Private investment giants Apollo Global Management and Blackstone are reportedly in discussions to provide nearly US$35 billion in financing for chipmaker Broadcom, in what could become one of the largest private credit deals ever linked to the artificial intelligence industry. The financing is expected to support Broadcom’s rapidly growing AI chip business and large-scale infrastructure expansion plans.
According to reports, the funding would primarily help Broadcom accelerate the development and production of advanced AI chips used in next-generation data centres and enterprise AI systems. The company has become a major player in the AI hardware market through its custom silicon partnerships with leading technology firms, including Google and Anthropic. Analysts believe the increasing demand for AI computing power has significantly boosted Broadcom’s capital requirements.
Broadcom has been expanding aggressively in the AI sector over the past year, securing long-term agreements for custom tensor processing units and AI networking infrastructure. The company previously projected that its AI-related revenue could surpass US$100 billion by 2027, reflecting the enormous scale of global investments flowing into artificial intelligence infrastructure. The potential financing deal is expected to strengthen Broadcom’s ability to meet growing enterprise and cloud computing demand.

Recorded data
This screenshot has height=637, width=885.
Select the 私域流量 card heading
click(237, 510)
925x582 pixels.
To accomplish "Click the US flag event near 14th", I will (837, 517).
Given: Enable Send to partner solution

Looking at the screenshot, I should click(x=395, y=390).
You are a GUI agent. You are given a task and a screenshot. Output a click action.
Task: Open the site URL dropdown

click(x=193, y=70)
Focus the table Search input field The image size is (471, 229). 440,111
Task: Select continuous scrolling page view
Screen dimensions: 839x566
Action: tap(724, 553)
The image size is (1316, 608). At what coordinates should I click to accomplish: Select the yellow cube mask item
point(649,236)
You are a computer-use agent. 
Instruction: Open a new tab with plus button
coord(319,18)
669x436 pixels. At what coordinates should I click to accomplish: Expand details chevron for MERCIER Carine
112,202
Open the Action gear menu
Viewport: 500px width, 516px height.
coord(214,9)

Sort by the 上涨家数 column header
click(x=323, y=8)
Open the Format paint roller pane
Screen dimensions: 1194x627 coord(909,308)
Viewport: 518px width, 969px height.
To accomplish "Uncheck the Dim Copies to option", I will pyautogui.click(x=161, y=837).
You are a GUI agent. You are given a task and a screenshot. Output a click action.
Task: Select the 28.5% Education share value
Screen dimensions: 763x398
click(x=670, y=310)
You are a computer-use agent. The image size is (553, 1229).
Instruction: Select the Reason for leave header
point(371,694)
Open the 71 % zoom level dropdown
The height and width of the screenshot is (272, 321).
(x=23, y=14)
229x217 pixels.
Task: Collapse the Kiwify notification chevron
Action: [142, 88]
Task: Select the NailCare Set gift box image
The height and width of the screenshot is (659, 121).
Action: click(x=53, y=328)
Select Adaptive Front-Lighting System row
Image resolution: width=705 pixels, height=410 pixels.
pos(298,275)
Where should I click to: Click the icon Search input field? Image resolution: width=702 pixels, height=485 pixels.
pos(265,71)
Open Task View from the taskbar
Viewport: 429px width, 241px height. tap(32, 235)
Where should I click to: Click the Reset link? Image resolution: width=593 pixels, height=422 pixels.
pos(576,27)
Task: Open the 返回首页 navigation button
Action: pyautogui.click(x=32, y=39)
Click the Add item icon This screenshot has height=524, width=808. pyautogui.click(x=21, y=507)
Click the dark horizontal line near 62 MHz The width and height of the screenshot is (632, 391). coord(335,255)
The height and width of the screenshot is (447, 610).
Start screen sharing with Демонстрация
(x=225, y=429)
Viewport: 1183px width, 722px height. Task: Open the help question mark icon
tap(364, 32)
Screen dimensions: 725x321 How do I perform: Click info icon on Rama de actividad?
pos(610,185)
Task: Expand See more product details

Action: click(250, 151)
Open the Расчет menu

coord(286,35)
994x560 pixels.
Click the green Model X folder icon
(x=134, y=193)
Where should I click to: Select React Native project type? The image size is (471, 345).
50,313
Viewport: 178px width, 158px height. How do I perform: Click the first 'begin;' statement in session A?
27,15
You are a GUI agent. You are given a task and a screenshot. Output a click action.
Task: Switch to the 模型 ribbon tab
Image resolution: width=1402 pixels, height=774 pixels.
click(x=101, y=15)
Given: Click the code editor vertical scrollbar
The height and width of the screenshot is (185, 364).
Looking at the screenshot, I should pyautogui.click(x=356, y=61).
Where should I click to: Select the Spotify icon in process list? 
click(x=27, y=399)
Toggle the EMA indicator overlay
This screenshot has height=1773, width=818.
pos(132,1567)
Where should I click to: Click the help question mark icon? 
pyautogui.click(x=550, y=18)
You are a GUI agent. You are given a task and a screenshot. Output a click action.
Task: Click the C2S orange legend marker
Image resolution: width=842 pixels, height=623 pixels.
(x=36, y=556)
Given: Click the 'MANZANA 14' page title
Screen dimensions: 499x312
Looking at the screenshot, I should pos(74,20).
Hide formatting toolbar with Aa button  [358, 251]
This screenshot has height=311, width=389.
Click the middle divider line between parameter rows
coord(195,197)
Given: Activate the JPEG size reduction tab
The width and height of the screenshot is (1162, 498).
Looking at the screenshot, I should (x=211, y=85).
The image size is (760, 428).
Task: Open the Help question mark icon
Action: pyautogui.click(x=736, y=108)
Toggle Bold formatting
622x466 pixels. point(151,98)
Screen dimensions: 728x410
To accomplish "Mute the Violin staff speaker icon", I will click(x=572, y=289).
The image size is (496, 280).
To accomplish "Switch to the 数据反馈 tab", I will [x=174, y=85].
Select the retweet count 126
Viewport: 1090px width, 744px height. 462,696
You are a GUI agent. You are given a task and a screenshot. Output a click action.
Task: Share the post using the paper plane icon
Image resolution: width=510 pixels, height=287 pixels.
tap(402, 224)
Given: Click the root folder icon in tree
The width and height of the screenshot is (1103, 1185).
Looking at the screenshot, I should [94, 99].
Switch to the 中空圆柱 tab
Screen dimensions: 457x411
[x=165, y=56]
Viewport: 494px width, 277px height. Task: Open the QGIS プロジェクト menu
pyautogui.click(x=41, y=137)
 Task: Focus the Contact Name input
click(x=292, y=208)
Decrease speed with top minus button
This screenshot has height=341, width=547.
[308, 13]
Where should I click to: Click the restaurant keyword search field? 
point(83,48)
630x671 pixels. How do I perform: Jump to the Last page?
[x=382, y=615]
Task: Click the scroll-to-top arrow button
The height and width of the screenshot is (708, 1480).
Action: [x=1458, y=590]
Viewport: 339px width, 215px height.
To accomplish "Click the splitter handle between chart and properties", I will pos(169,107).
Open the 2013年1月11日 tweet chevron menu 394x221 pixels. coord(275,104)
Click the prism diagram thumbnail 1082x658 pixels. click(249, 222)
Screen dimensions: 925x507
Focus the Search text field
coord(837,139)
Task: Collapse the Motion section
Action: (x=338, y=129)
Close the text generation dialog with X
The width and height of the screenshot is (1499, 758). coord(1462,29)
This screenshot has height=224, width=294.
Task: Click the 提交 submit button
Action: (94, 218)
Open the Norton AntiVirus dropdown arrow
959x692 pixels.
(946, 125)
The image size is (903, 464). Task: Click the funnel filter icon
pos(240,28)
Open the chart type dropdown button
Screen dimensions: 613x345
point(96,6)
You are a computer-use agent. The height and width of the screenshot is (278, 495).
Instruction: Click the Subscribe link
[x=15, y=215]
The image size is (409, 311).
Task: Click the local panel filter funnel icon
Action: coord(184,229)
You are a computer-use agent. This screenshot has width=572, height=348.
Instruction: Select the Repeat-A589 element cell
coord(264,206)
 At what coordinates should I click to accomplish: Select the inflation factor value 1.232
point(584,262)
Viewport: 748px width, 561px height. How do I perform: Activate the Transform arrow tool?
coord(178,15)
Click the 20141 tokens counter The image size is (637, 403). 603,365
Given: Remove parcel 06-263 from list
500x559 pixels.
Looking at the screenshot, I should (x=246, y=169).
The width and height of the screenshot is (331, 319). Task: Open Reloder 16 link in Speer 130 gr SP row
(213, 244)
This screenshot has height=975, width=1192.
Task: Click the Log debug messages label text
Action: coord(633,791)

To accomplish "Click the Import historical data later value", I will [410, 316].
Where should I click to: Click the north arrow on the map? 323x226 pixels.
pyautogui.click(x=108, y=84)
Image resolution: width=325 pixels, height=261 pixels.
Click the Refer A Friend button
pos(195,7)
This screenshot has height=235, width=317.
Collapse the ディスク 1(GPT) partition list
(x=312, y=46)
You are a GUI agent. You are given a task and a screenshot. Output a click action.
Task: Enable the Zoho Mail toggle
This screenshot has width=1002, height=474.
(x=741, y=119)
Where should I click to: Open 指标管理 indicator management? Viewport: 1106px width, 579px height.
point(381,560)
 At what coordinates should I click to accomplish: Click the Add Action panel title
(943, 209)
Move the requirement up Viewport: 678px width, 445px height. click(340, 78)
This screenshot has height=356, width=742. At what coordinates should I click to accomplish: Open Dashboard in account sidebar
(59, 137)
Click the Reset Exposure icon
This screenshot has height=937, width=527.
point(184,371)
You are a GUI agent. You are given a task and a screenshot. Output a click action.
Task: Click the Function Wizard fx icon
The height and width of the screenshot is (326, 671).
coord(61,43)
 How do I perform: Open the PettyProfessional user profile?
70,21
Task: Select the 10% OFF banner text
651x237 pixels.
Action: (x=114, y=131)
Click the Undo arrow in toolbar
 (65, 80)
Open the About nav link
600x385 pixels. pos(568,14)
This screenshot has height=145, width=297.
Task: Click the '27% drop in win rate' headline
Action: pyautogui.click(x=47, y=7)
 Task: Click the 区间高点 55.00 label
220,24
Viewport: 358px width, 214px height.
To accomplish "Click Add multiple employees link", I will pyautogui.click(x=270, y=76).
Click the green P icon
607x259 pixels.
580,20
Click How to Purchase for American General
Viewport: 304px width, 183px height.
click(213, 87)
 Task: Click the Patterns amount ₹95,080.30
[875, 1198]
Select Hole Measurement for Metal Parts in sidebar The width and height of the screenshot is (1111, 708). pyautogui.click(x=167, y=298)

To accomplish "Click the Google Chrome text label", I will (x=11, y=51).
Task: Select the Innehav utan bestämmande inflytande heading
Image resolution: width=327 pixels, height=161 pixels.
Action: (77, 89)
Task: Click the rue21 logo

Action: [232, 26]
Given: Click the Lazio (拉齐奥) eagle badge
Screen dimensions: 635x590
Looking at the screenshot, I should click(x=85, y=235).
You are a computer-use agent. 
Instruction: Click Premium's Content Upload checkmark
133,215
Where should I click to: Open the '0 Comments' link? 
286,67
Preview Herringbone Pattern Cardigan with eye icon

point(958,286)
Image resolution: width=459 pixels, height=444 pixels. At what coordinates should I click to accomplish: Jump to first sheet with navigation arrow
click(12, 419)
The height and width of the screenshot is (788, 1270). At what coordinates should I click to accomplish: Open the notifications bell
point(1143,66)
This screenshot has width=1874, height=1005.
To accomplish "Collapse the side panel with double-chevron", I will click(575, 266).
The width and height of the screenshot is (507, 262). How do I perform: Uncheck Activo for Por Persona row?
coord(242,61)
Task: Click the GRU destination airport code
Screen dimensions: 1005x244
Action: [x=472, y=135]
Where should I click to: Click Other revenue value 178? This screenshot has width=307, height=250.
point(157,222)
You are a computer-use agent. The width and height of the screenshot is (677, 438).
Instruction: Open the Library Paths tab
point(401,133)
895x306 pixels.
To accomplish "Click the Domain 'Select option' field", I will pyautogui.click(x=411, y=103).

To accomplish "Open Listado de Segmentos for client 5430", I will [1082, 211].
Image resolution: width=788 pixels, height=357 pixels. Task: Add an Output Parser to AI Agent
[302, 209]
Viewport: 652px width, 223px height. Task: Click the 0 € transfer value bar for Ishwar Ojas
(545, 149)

ABOUT THIS EXERCISE - According to the article on Broadcom's financing talks, how much financing are Apollo Global Management and Blackstone reportedly discussing for Broadcom?

SOLVED PROBLEM - Nearly US$35 billion.